A sense of adventure is a trait that runs strong on the female side of my family. My parents and aunt instilled a love for travel in me from a young age, taking my brother, cousin and me on trips to places like Arches National Park, New York City, Mount Rushmore and the Dominican Republic, to name a few. My mother shared her tales of adventure around Europe, Alaska and Atlanta, Georgia. Sure enough, the adventure gene was passed down to me as well. At 22-years-old I already have the jungles of Ecuador, the high Andes of Peru and what remains of the ice-capped glaciers of Alaska under my belt. Baba had her fair share of adventures in her youth and, despite the decades in between, there are some similarities between her stories and my own experiences.
When Baba was 30-years-old, she made the decision to move from Rochester, New York to Pawnee, Oklahoma. She left everything, aside from her three young children, behind in New York to work as a nurse on the Pawnee Reservation. On July 5, 1971, a bus dropped Baba and her brother Jack off on the reservation. The land was covered in debris from the powwow that took place the night before. A two-year nursing contract was ahead of her in Pawnee. She recalls Uncle Jack recoiling from culture shock after stepping foot on the reservation. He left the next day to go back home to Toronto.
“I stood on the sidewalk crying after his bus pulled away,” she said.
Her first few months on the Pawnee Reservation were troublesome. She was lonely without her friends from back home, and the Native Americans were reluctant to trust her. Despite a rocky start, she decided to stay and fulfill her contract.

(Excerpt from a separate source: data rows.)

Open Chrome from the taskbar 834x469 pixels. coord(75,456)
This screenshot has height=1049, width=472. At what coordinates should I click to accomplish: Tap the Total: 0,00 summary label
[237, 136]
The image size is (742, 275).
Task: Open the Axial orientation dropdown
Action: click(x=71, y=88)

Eventually, Baba met her best friend Nancy Mooney, a fellow nurse. The two women kept each other company for the remainder of their contract, inside the health clinic and out.
As nurses, they dealt with a staggering amount of diabetes cases at the health clinic. Baba recalls a three-year-old patient she encountered who was diagnosed with pre-diabetes. The food available for the Pawnees was not healthy, they subsisted off of beef lard provided by the U.S. government and junk food.
The lard that gave so many people diabetes sizzled in the skillets of countless Pawnees, seeping into the pores of golden frybread. The aroma of the sweet, sweet bread is an unmistakable sign of a powwow. Baba looks back on powwows in Pawnee fondly. She enjoyed watching the dancers and drummers perform their art and, of course, the food. Baba still goes to potlucks from time to time with the Native American Coalition of Boise, where she now lives. She rejoices as she is asked to serve herself food before anyone else. Elders are highly respected in indigenous communities and, at age 80, Baba usually holds seniority, granting her the first pick of delicious, warm frybread.